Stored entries
## START
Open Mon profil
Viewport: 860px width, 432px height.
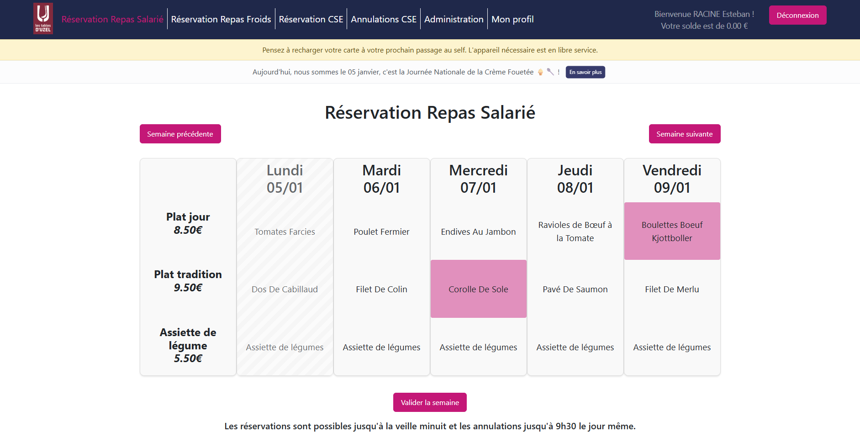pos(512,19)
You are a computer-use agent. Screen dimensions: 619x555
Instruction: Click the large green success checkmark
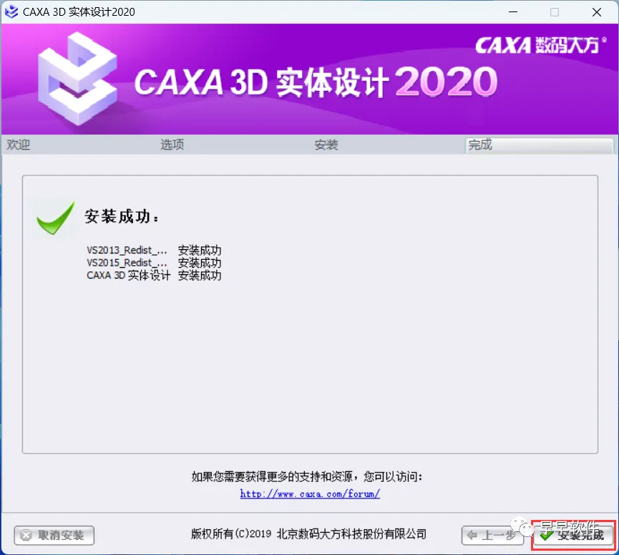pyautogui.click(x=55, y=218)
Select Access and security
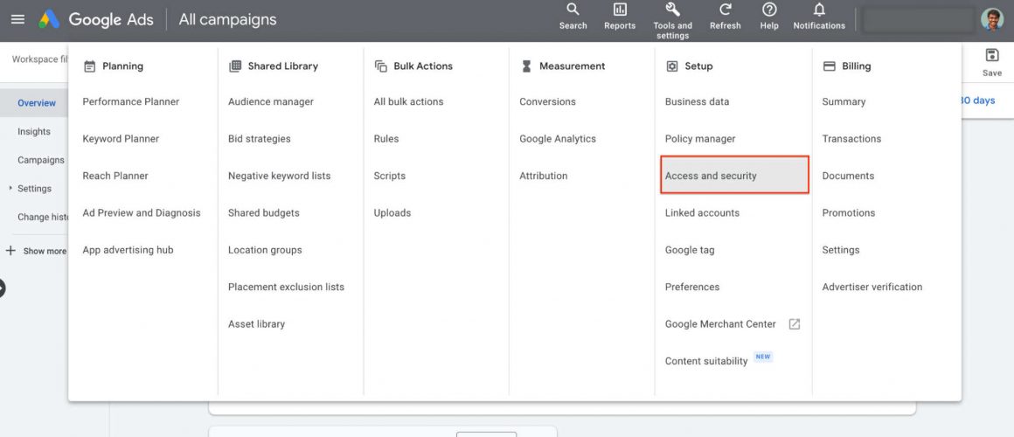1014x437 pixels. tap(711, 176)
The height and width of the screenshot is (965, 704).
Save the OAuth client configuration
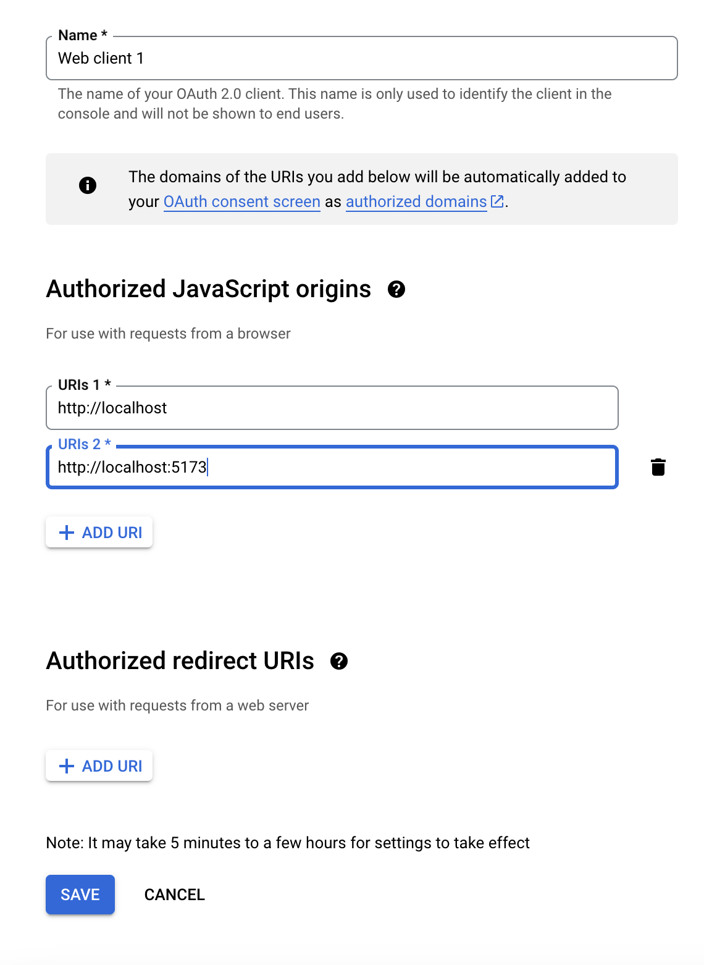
## END
◆ **Task**: Report how many lines in the rows above contain the word "height". Give only the number.

◆ **Finished task**: 2